Das Territorium der DDR und der verwirrte Klassenfeind
Abgrenzung und Kommunikation

Das Petschaft und der Abakus
Quellen des DDR-Deutsch

Arbeiterwohnungsbaugenossenschaft und Zahlbox
Wortwahl und Phraseologie im Alltag

Vom Amboss bis zu Ochs und Esel
Sprachblasen und Parolen

Es muss demokratisch aussehen oder Die Rolle der Bedeutung
Die Sprache der Partei und der Medien

Disproportionen in Größenordnungen
Wirtschaft, Handel und Versorgung

Das Recht auf Arbeit und der Frauenruheraum
Produktionsbetriebe in der DDR

Krippentauglich bis zur MMM
Kinder, Jugend, Bildung und Sport

Die -schaffenden und der Bücherminister
Intelligenz und Kultur

Klärung eines Sachverhalts
Rechtspflege, Sicherheitsorgane und Militär

Industrienebel über Bergbaufolgelandschaften
Euphemismen, Nonsens und was es sonst noch gab

Literaturauswahl

DDR-Deutsch
Ein abgeschlossenes Sammelgebiet

Philatelisten schätzen abgeschlossene Sammelgebiete. Die dahingegangene DDR ist ein solches. Auch für Linguisten?

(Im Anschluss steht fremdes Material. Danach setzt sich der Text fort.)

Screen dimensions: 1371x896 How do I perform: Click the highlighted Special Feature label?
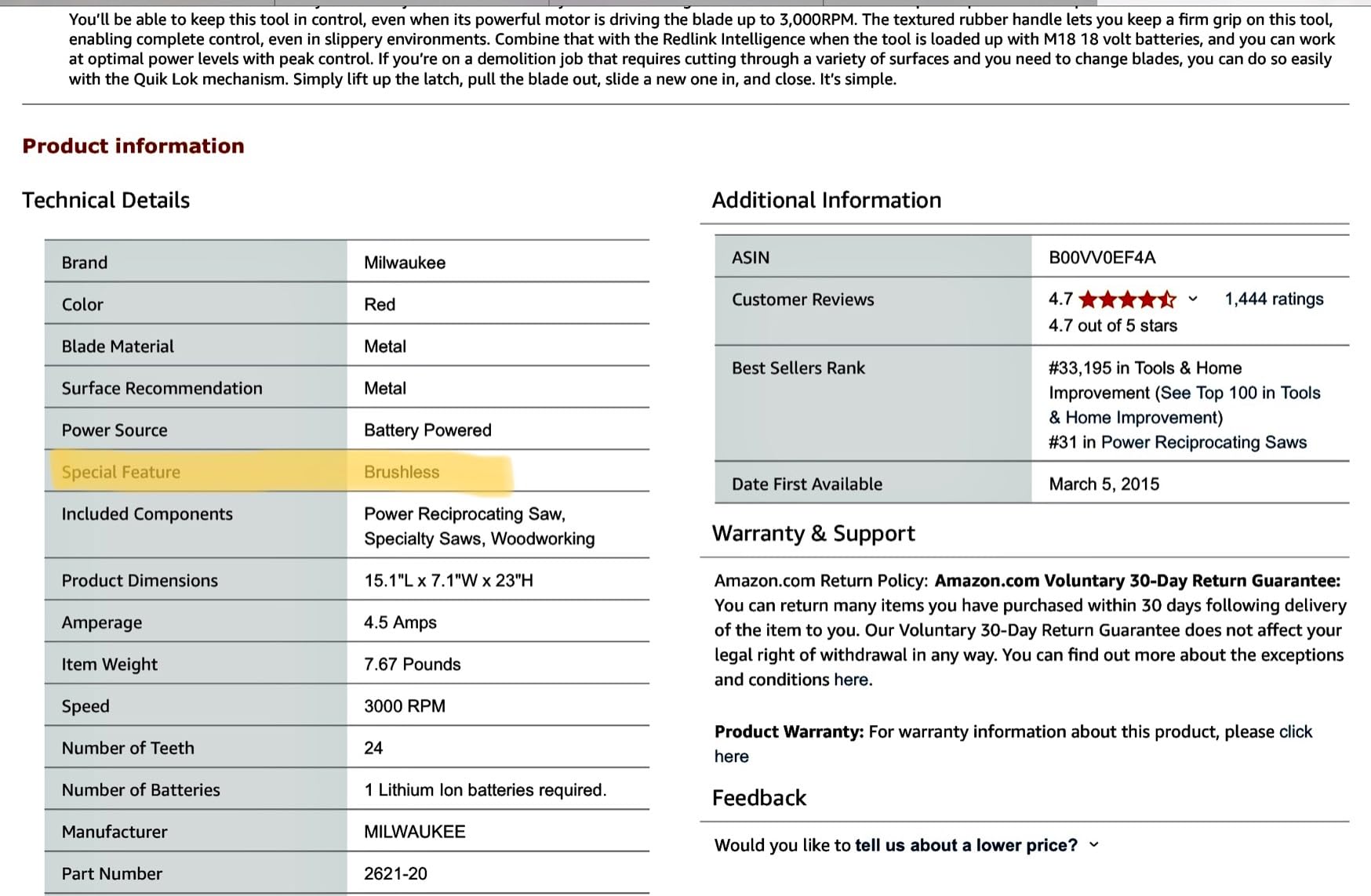point(121,472)
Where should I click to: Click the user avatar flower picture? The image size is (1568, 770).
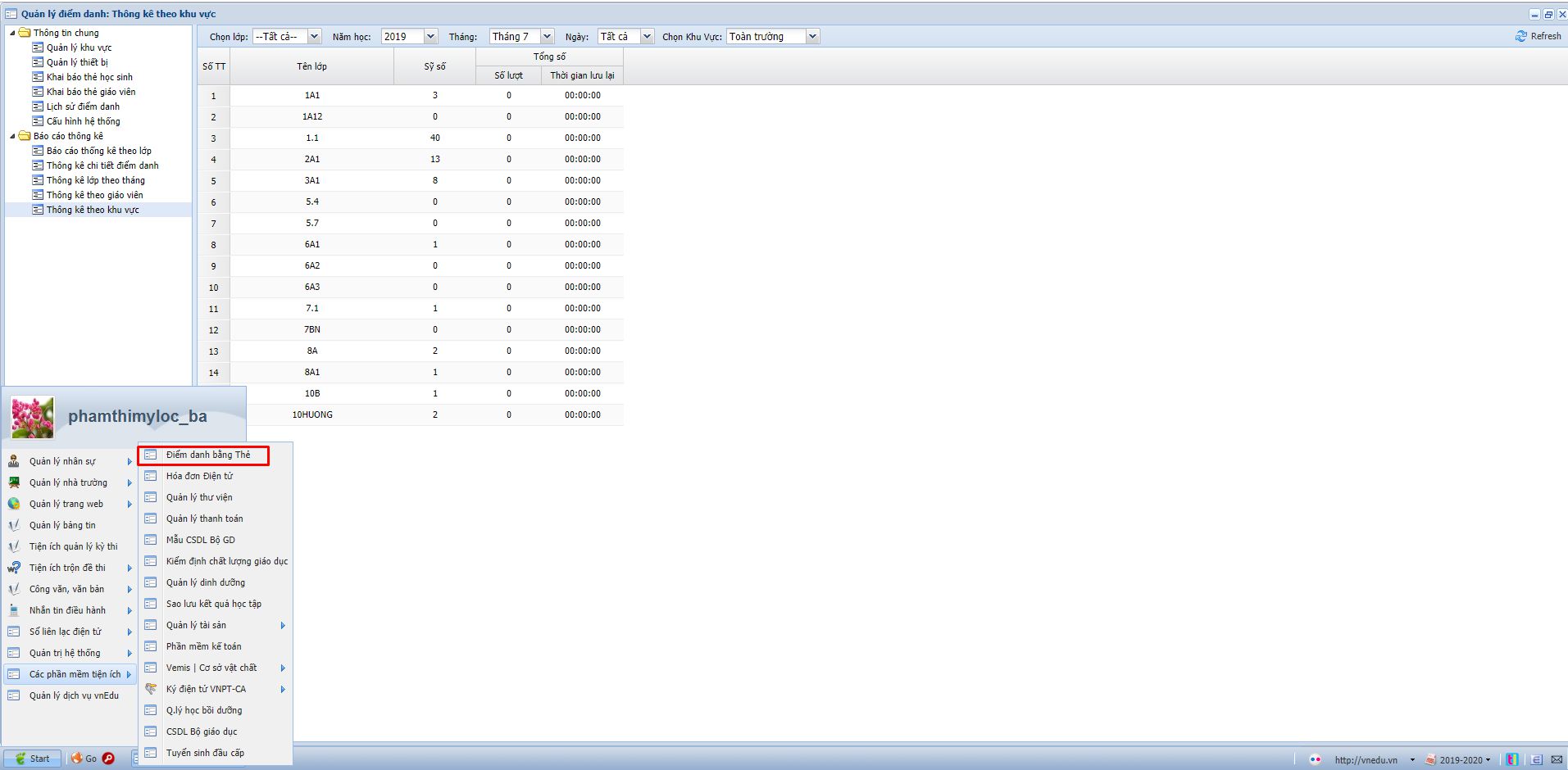click(33, 417)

Die Sprache des kleinen Landes hatte im Verlauf von vier Jahrzehnten eine gewisse Eigendynamik entwickelt und unterschied sich in vielerlei Hinsicht vom Deutsch der restlichen Welt. Der Wortschatz konservierte Altväterliches aus Partei-, Amts- und Diplomatensprache, dazu kamen Anleihen aus der offiziell verpönten Sprache des Nationalsozialismus und beim Sowjet-Neusprech und schließlich die Einbeziehung oder umständliche Übersetzung von Begriffen der modernen Technik und Lebenswelt. Herkömmliche Wörter veränderten ihre Bedeutung oder erstarrten zu bloßen Worthülsen. Neben der zum Feierlich-Pathetischen wie zum semantischen Leerlauf neigenden Sprache der Diktatur mit ihren auffälligen Substantivierungen und Genitivhäufungen sorgte eine vermeintliche, weil zumeist falsch verstandene

»Verwissenschaftlichung« dafür, dass die einfachsten Begriffe zu buchstabenreichen Unwörtern aufgebläht wurden. Eigenschöpfungen ersetzten gebräuchliche oder ideologisch anrüchige Wortbedeutungen, die grassierende Abkürzungswut drang weit in den Alltag vor. Aus Arbeitern und Angestellten wurden erst Berufstätige, dann Werktätige und schließlich die Rechengröße Vollbeschäftigteneinheit (VbE).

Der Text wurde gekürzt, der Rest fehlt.